Beim 2. Script würde ich es so machen das ich per list (ls -lS = Listet alle Dateien in dem Ordner nach ihrer Größe geordnet auf) alles anzeigen lasse. Weiß ja jetzt nicht genau was du machen musst. Ob da jetzt nur die größen stehen sollen oder so.
Ich hoffe ich konnte dir, wenn auch beschränkt, ein wenig weiterhelfen ^^


----------



## deepthroat (21. April 2006)

Hi.

@RedoXXX: Verwende doch bitte die Code Tags. (Da erscheinen dann z.B. auch Zeilennummern so das man gleich sieht welche Zeile du meinst).

@Neurodeamon: Meiner Meinung nach sind das in Zeile 12 und 14 umgekehrte einfache Anführungszeichen - sollte also richtig sein.

@DonMarkeZ: Nein, das ist nicht der Fehler. Die Ausgabe funktioniert so oder so (allerdings wird bei der Version von RedoXXX zwischen den Worten nur ein einzelnes Zeichen ausgegeben (auch wenn mehrere Leerzeichen dazwischen stehen) - nämlich das erste Zeichen was in der Variablen IFS drin steht, bei dir immer genau das was zwischen den Anführungszeichen steht.

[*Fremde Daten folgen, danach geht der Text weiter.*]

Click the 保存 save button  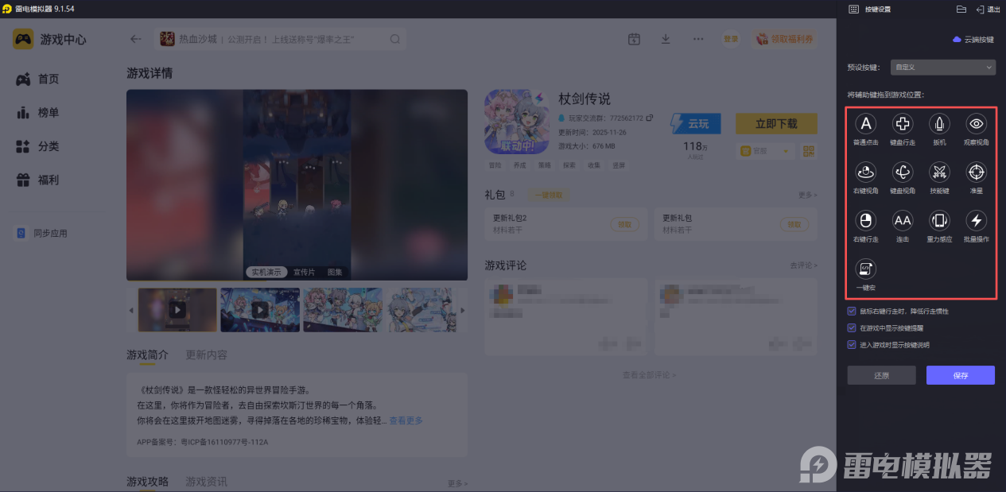[x=960, y=374]
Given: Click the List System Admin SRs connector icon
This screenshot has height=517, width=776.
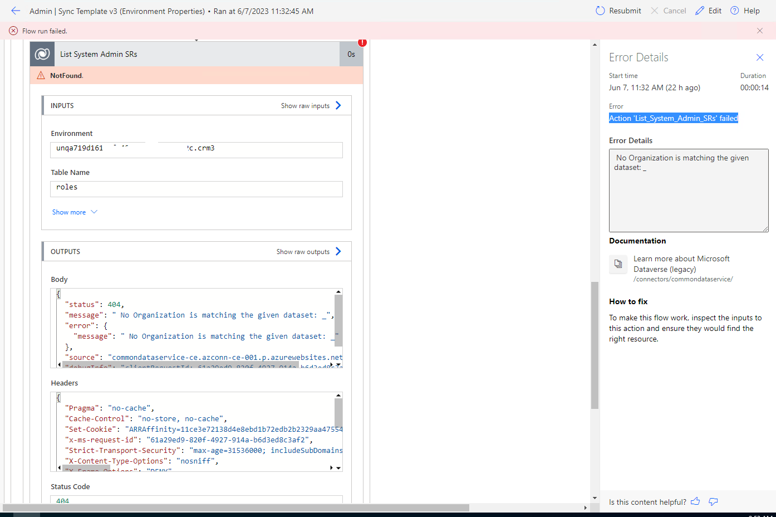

Die Fehler sind in der Zeile darüber. Das if muß von der eckigen Klammer durch ein Leerzeichen getrennt sein. Der kleiner-als Operator heißt -lt (da darf kein Leerzeichen zwischen dem Minus und dem lt sein. Es muß allerdings mind. ein Leerzeichen zwischen den eckigen Klammern und dem Inhalt der Klammern sein. Das Gleiche gilt natürlich auch für die Bedingung bei der while-Schleife; nur das Semikolon darf direkt hinter der schließenden Klammer kommen.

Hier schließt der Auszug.